Haaretz features Prime Minister Netanyahu speaking with Russian President Putin on Sunday and expressing his anger at “anti-Israel positions” taken by Moscow’s envoys at the UN. Netanyahu also voiced “robust disapproval” of Russia’s “dangerous” cooperation with Iran. “Over the past weeks,” writes the paper, “Putin has been devoting a substantial amount of attention to the Middle East. Last week, he visited the United Arab Emirates and Saudi Arabia, the first visit that exceeds the Russian border since the international warrant against him issued by The Hague’s Criminal Court. He then hosted the crown prince of Oman and the Iranian Prime Minister Ibrahim Raisi,” while “at the end of October, a Hamas delegation led by the deputy head of the terror organization’s political bureau, Moussa Abu Marzouk, was hosted in Moscow.

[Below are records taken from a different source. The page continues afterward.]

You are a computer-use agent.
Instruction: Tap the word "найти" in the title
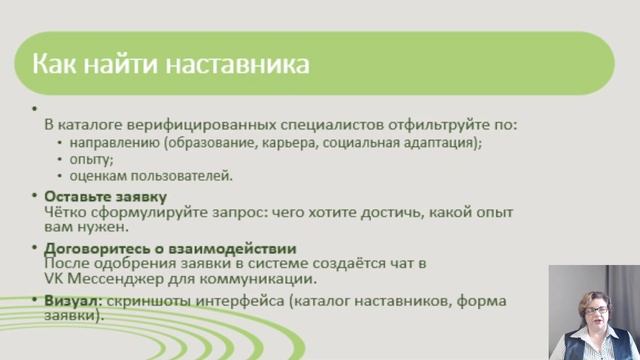(x=130, y=64)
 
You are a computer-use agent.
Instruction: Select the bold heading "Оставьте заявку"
(x=105, y=196)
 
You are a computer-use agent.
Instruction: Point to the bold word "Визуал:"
(x=74, y=299)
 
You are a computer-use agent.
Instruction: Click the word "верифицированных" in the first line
(x=200, y=126)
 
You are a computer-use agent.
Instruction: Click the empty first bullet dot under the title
(x=35, y=108)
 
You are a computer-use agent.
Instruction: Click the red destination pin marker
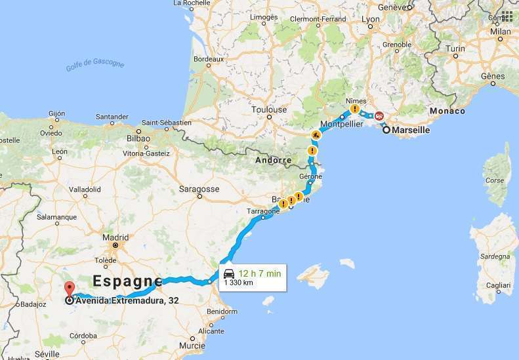[x=69, y=289]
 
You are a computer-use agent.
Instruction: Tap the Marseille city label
[x=411, y=130]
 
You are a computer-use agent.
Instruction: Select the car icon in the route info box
[x=228, y=273]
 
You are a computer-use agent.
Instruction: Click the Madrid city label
[x=115, y=237]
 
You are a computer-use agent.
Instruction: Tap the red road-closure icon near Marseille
[x=379, y=115]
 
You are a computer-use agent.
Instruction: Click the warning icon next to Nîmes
[x=355, y=110]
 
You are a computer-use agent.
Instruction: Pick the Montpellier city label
[x=341, y=125]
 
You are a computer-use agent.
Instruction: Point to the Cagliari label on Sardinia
[x=489, y=286]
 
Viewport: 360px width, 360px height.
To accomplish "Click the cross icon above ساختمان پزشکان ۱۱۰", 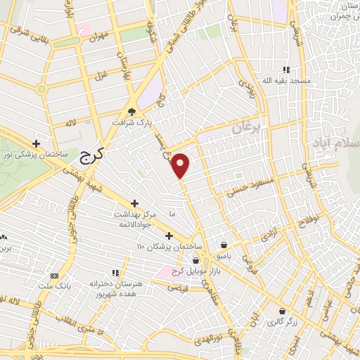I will (168, 236).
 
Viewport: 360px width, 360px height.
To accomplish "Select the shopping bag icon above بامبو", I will (224, 245).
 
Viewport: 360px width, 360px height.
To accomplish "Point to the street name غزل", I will (101, 75).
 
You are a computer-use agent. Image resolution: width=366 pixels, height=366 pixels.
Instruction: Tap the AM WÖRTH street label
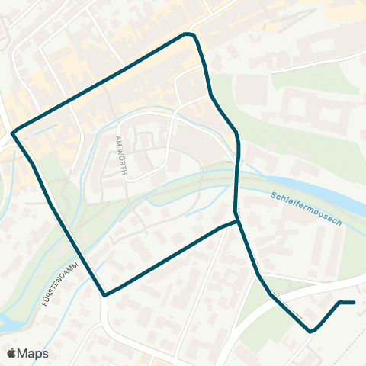point(120,156)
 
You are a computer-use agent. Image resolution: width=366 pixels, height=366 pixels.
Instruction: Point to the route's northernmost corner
point(187,34)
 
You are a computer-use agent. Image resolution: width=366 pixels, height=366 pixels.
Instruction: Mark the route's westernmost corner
point(13,131)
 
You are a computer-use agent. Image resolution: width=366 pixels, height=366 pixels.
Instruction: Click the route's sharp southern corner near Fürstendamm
point(104,295)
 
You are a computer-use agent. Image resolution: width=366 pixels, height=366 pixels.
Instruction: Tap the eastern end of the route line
point(355,303)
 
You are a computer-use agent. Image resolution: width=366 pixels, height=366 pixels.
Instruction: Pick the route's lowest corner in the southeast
point(310,332)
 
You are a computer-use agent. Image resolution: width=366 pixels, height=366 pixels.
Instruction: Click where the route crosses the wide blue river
point(236,187)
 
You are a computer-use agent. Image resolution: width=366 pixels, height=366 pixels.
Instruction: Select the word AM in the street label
point(118,140)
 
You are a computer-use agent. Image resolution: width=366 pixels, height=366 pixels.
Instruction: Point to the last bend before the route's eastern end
point(339,303)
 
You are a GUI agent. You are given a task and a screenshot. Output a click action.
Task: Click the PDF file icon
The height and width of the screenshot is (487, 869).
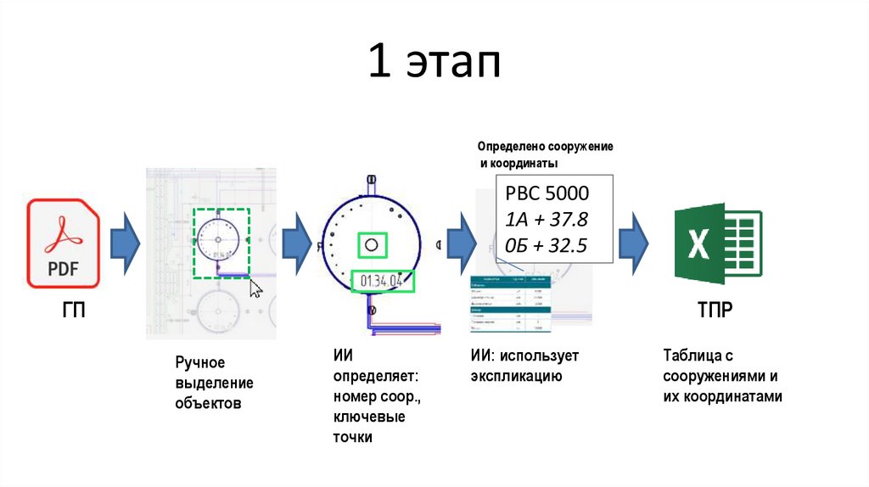click(63, 244)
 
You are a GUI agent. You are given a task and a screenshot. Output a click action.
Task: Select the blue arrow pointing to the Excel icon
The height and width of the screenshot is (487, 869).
click(634, 243)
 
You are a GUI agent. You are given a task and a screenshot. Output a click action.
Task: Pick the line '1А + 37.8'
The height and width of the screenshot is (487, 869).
click(546, 220)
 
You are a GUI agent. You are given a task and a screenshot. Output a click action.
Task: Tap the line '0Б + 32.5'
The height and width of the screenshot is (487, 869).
click(546, 247)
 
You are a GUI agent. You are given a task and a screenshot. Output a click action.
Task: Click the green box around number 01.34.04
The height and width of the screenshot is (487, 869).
click(383, 281)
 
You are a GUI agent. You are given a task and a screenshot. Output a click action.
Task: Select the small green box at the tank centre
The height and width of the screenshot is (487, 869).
click(371, 245)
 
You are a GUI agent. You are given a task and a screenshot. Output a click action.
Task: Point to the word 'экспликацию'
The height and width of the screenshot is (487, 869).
click(516, 375)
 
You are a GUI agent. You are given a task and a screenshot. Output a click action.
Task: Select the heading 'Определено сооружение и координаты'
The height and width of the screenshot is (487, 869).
click(544, 154)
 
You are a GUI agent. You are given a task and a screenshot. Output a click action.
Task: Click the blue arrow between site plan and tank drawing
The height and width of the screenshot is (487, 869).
click(296, 243)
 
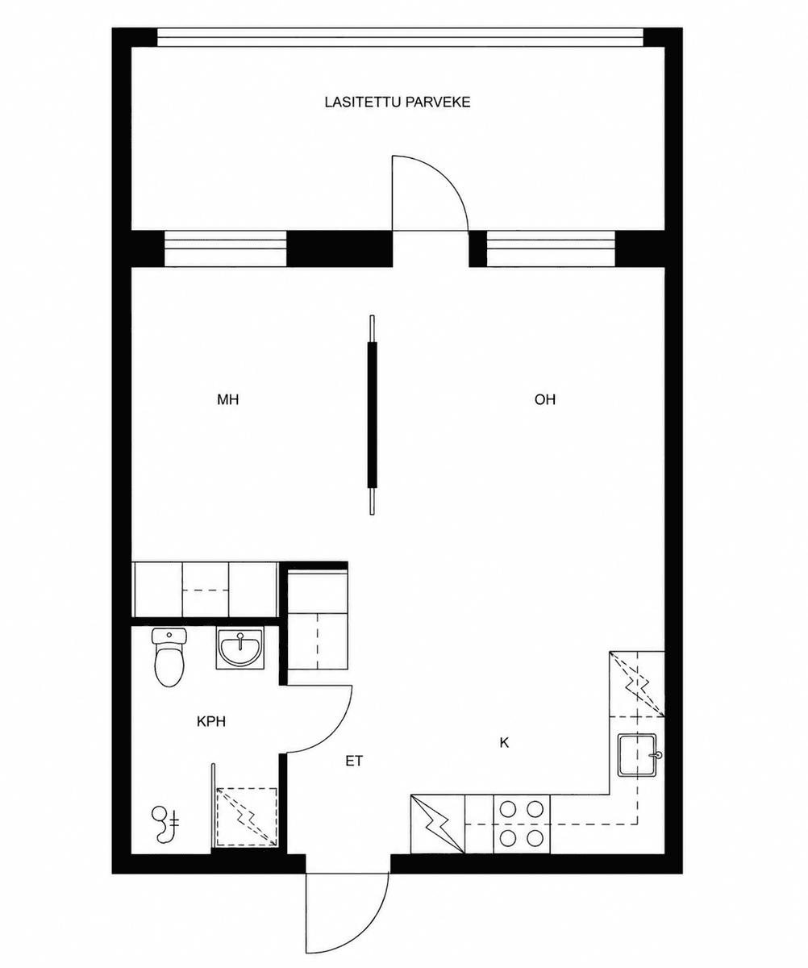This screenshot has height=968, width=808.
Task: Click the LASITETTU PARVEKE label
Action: click(x=398, y=102)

Russia defended its decision to host the delegation, saying it was necessary to maintain contacts with all sides in the Israel-Palestinian conflict.”

Ynet includes the Mossad confirming that it cooperated with Cypriot authorities in thwarting an Iranian terrorist cell that planned to carry out attacks against Israeli and Jewish targets in Cyprus in recent days. “Thanks to the anti-terrorist activity and the arrest of the cell by the security services in Cyprus,” it said, “a lot of information was received that led to the exposure of the threats, the methods of operation, the targets of the attack and the Iranian plan to cause the killing of innocents in Cyprus and in other arenas.” Two Iranians are thought to have been apprehended, with Iran having a history of using Turkish northern Cyprus to enable assets to move into the southern part of the island to attempt attacks against Israeli and Jewish targets.

In Yediot Ahronot, Itamar Eichner and Gad Lior report the US sending a multinational maritime force to the region to help combat the threat from the Yemeni Houthis, who have launched a series of attacks against both Israel and US targets since October 7th. The US move came after the Houthis announced their intention to stop any ship en route to Israel via the Red Sea, tantamount to declaring a maritime blockade on Israel.

Ynet reports Israel’s Foreign Minister Eli Cohen meeting with Argentina’s controversial new President Javier Milei ahead of his inauguration yesterday. Milei also met with dual national Israeli-Argentinians with relatives taken hostage by Hamas, including members of the Bibas family. He promised Argentina’s “absolute solidarity with the people of Israel following the acts of terror perpetrated by the Hamas terrorist organisation. We strongly condemn them. I support Israel’s full right to defend itself against those terrorist attacks. In addition, we are examining the possibility of declaring Hamas a terrorist organisation in Argentina.”